October 7, 2006:
Rebels are demanding $10 million each for the four British oil workers they kidnapped four days ago. The men were seized in a saloon, inside a residential compound for foreigners. Other rebels accused the army of burning down a village, suspected of supporting the rebels, after all the inhabitants had fled. The army denied this. But in the past, when civilians killed soldiers, usually in the midst of some tribal war, the soldiers would retaliate savagely against local civilians. Apparently the rebels hope that their unilateral ceasefire will interrupt army retaliation plans. That may not work, as individual soldiers, in small groups, often strike out at civilians suspected of connections with the rebels. The army has already destroyed, in an organized fashion, villages believed to harbor rebels or, more correctly, gangsters who moonlight as rebels.
The basic problem in the Niger delta is oil money and corruption. The rebels are armed locals who steal oil from pipelines, buy weapons, and are trying to get the government to clean up the corruption and spend more of the oil revenue on basic services for Nigerians living in the region. The government has agreed, but, as usual, that's all. The corruption and government incompetence goes on. The government and oil companies throw some money at the rebels and protesting civilians, putting out the small fires of anger as they crop up. But by not dealing with the underlying problems, you still have all those angry Nigerians in the Niger delta, stealing oil, buying guns and getting more aggressive.
October 5, 2006: The Niger delta rebels declared a unilateral ceasefire, after several days of attacks on the army and oil workers.
October 4, 2006: Rebels attacked an army patrol, sinking two boats and killing nine soldiers in the Niger delta. The rebels say they are moving several hundred gunmen into position to make more attacks.
October 3, 2006: Four foreign oil workers were kidnapped in the Niger delta.
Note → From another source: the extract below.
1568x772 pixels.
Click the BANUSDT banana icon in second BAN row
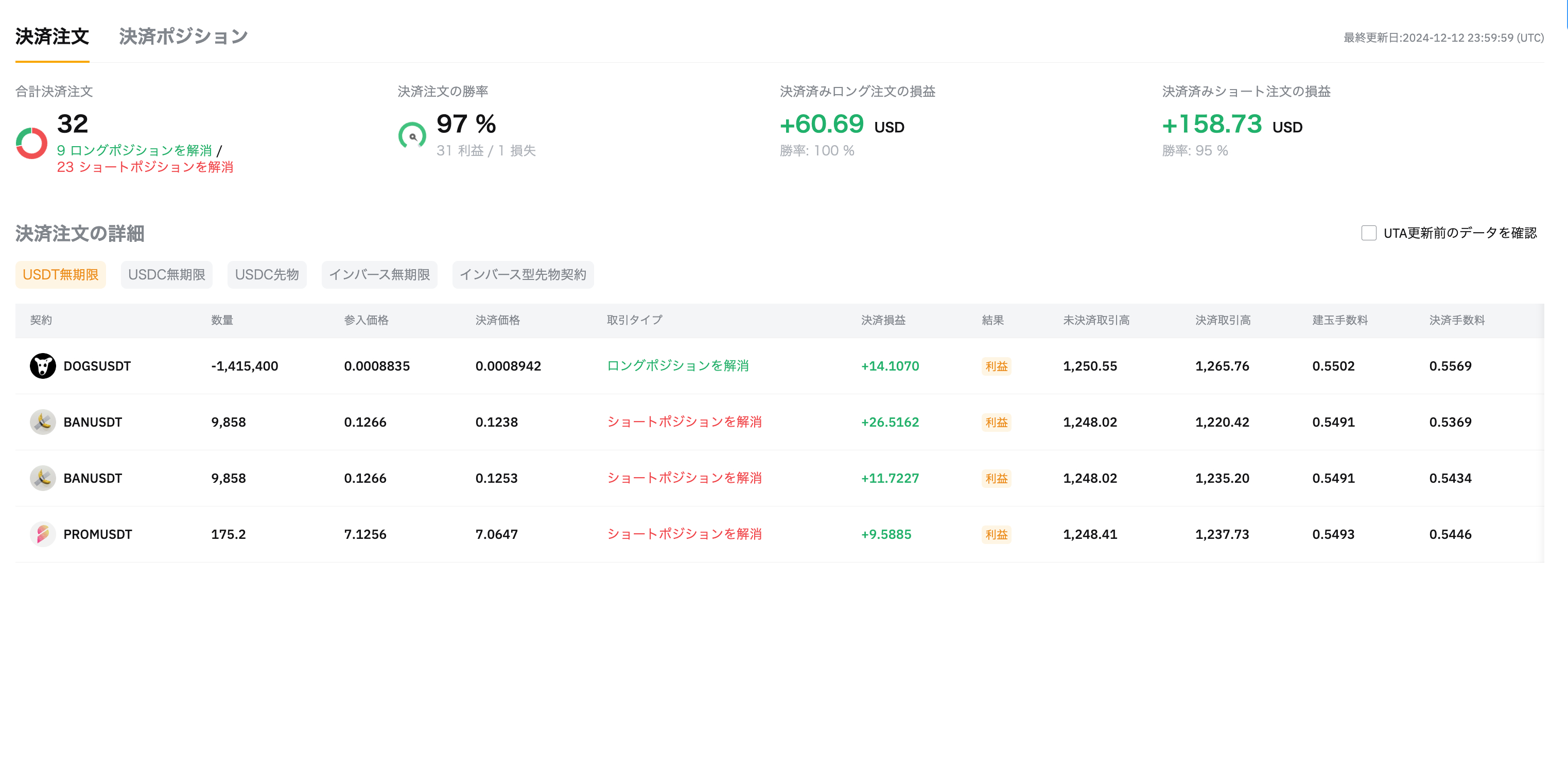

October 2, 2006: Several dozen rebels in speedboats, attacked troops in boats guarding a shipment of supplies to an oil production facility in the Niger delta. Two army boats were sunk, and four soldiers and one civilian were killed. The rebels took prisoner 25 oil workers, but soon freed nine of them. In a separate attack, a boat carrying oil workers and supplies was attacked, resulting in several wounded, but no dead.